■ Excerpt to read ■
[Start]

On Tue, Dec 11, 2001 at 11:06:33AM +1030, Greg Lehey wrote:
> On Monday, 10 December 2001 at 10:30:04 -0800, Matthew Dillon wrote:
> >
> >>> performance without it - for reading OR writing. It doesn't matter
> >>> so much for RAID{1,10}, but it matters a whole lot for something like
> >>> RAID-5 where the difference between a spindle-synced read or write
> >>> and a non-spindle-synched read or write can be upwards of 35%.
> >>
> >> If you have RAID5 with I/O sizes that result in full-stripe operations.
> >
> > Well, 'more then one disk' operations anyway, for random-I/O. Caching
> > takes care of sequential I/O reasonably well but random-I/O goes down
> > the drain for writes if you aren't spindle synced, no matter what
> > the stripe size,
>
> Can you explain this? I don't see it. In FreeBSD, just about all I/O
> goes to buffer cache.

[End]

■ Written problem ■
Carry the mailing-list exchange on RAID-5 performance and spindle synchronization forward from its final sentence. The records that come next are not required.

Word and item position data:
[Start]

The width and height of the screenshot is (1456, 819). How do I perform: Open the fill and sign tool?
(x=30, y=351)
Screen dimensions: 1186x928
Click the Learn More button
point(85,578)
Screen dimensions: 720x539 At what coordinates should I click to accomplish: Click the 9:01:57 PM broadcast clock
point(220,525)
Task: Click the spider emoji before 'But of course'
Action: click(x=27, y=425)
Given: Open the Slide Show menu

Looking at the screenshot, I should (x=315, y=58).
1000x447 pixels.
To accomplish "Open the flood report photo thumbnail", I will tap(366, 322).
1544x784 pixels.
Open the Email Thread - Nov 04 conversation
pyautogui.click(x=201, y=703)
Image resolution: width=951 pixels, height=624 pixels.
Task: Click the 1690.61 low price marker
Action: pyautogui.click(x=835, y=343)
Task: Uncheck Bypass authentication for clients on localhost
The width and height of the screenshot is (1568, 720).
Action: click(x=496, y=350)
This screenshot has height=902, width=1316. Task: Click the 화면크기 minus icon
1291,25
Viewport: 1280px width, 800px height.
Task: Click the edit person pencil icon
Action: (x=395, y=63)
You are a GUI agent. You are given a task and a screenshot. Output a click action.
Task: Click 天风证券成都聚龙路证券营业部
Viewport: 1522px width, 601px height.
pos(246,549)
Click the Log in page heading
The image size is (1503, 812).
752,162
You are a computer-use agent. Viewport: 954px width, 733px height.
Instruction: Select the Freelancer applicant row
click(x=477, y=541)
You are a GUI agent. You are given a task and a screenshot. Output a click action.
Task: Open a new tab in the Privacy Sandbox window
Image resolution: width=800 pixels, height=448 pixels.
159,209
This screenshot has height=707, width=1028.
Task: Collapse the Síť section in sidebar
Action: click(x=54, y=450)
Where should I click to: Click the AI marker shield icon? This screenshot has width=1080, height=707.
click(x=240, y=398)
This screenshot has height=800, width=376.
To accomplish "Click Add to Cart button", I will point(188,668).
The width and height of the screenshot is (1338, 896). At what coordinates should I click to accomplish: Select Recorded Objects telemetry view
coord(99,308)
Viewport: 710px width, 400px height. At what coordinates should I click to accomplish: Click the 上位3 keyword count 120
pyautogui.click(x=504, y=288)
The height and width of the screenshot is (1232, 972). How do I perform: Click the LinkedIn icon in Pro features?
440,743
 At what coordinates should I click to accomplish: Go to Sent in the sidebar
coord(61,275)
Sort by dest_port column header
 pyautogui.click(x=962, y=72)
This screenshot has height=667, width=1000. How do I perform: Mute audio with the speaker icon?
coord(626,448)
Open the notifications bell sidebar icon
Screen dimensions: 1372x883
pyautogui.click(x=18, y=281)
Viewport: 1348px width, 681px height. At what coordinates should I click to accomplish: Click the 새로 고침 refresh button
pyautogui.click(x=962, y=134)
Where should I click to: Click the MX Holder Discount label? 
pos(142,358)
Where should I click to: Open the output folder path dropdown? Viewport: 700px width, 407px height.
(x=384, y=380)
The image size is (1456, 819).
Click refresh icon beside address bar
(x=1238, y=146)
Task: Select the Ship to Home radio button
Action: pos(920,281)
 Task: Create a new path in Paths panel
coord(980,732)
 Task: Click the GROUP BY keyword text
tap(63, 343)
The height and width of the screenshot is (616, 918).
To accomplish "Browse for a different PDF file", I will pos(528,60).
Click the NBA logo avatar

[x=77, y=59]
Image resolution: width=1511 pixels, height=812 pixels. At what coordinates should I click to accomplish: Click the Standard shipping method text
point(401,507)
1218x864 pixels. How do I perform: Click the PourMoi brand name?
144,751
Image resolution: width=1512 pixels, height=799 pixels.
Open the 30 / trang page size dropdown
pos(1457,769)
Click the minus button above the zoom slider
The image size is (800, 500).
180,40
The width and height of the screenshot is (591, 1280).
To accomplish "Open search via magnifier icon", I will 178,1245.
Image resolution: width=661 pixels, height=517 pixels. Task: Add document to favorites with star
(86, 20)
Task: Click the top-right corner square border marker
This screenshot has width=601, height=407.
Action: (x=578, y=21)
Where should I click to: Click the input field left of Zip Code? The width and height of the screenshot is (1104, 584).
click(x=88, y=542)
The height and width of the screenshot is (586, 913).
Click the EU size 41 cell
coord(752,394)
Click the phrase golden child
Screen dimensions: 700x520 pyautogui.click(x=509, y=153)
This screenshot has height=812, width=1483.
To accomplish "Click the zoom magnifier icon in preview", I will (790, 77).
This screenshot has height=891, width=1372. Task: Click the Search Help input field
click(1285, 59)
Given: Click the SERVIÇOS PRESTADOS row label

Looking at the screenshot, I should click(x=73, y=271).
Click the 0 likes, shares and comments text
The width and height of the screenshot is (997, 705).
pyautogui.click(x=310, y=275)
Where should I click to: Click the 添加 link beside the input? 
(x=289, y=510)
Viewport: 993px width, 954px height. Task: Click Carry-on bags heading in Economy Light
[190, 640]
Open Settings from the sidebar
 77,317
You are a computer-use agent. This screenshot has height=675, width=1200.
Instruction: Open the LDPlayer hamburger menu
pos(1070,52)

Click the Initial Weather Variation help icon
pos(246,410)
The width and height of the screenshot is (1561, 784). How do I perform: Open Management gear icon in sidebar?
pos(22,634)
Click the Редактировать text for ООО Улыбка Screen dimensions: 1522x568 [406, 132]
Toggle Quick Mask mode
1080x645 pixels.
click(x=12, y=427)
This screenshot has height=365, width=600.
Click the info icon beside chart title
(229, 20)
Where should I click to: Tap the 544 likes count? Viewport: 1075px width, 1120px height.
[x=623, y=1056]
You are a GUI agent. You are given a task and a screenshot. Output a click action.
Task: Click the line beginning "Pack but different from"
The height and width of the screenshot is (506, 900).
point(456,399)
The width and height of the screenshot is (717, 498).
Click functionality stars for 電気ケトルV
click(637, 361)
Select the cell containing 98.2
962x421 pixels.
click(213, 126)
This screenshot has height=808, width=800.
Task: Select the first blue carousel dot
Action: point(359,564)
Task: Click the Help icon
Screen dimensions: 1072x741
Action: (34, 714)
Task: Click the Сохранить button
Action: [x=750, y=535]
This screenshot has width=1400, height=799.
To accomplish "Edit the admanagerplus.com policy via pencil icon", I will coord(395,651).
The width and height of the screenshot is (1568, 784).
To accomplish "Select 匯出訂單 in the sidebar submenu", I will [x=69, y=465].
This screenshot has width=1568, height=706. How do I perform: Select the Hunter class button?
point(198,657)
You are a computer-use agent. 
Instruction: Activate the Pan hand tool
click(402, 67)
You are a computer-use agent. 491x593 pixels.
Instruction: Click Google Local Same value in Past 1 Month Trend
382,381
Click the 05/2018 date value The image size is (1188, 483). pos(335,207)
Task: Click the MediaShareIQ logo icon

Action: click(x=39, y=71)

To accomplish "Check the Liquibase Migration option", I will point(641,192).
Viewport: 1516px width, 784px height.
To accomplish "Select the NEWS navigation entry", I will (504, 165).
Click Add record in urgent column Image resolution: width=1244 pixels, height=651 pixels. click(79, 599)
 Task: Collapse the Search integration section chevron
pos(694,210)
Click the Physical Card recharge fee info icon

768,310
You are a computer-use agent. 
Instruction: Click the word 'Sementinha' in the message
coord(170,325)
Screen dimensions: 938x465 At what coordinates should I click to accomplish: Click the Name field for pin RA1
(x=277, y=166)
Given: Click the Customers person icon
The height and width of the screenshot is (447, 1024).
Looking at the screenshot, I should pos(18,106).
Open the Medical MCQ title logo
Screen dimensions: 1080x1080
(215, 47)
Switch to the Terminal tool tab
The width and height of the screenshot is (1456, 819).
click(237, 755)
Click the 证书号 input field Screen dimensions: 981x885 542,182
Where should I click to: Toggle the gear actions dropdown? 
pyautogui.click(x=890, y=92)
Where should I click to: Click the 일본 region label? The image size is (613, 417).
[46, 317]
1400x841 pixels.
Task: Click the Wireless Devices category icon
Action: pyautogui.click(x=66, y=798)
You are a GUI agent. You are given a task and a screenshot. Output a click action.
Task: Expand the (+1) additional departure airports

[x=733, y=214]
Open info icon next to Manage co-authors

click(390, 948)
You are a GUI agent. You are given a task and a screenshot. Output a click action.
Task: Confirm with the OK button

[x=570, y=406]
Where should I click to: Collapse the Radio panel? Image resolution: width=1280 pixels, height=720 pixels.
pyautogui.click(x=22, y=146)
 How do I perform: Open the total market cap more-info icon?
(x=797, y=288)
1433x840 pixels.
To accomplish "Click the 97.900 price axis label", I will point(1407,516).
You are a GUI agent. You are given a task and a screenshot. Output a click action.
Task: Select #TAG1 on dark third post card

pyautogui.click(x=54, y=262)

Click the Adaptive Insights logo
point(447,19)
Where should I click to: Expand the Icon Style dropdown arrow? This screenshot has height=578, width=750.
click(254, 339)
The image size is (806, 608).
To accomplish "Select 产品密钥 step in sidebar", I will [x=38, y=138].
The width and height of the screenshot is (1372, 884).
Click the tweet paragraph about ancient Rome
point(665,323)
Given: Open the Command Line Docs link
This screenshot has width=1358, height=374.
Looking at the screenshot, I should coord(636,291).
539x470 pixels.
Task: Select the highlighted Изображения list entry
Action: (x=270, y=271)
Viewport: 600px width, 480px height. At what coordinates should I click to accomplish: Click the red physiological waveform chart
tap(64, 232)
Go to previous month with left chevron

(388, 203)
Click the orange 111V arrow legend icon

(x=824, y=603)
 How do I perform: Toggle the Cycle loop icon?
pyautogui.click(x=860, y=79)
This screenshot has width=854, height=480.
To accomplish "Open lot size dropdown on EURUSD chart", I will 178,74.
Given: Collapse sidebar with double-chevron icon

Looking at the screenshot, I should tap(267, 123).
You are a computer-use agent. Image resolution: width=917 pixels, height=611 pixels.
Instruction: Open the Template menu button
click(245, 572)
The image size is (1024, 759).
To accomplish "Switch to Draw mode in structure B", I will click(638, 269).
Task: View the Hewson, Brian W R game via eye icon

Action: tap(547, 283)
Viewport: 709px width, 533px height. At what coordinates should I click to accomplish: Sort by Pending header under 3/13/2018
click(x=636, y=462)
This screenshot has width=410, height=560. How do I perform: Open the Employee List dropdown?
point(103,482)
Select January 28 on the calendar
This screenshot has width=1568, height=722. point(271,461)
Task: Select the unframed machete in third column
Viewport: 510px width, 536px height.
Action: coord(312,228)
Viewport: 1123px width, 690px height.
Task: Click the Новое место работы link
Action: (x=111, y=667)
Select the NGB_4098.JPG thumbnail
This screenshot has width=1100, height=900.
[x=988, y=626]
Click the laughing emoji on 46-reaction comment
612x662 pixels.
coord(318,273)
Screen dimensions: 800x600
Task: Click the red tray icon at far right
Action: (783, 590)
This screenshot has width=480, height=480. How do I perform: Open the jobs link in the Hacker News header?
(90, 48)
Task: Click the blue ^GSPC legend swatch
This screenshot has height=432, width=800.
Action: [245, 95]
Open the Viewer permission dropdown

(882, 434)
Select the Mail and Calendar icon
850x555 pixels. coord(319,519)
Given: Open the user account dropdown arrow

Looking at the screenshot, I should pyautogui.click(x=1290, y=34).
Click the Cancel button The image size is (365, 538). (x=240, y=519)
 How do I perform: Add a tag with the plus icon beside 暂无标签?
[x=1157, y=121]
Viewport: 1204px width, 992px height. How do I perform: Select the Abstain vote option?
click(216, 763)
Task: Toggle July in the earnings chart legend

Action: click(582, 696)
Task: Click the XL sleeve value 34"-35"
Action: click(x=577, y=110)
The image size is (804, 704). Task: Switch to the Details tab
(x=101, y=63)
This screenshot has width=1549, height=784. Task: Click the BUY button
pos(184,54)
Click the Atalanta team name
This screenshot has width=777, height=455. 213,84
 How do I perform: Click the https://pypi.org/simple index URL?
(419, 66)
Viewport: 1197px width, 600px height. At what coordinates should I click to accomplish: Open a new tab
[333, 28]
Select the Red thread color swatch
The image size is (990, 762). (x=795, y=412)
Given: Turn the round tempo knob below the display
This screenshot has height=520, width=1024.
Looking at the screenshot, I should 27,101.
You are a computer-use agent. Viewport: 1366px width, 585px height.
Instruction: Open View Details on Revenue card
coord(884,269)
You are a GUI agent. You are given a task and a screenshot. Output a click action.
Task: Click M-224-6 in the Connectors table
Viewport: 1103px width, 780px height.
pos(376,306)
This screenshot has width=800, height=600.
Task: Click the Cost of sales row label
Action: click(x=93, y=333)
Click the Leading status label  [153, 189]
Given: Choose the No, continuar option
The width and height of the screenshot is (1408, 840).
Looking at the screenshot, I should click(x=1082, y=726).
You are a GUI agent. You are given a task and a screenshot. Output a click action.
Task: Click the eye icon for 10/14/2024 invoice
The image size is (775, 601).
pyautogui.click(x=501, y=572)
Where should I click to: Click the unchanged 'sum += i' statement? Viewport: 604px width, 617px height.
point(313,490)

[End]

■ Exercise response ■
>
> > and will go down the drain for reads if you cross a stripe -
> > something that is quite common I think.
>
> I think this is what Mike was referring to when talking about parity
> calculation. In any case, going across a stripe boundary is not a
> good idea, though of course it can't be avoided. That's one of the
> arguments for large stripes.
In a former life I was involved with a HB striping product for SysVr2
that had a slightly modified filesystem that 'knew' when it was
working on a striped disk. And as it know, it avoided posting I/O s
that crossed stripes.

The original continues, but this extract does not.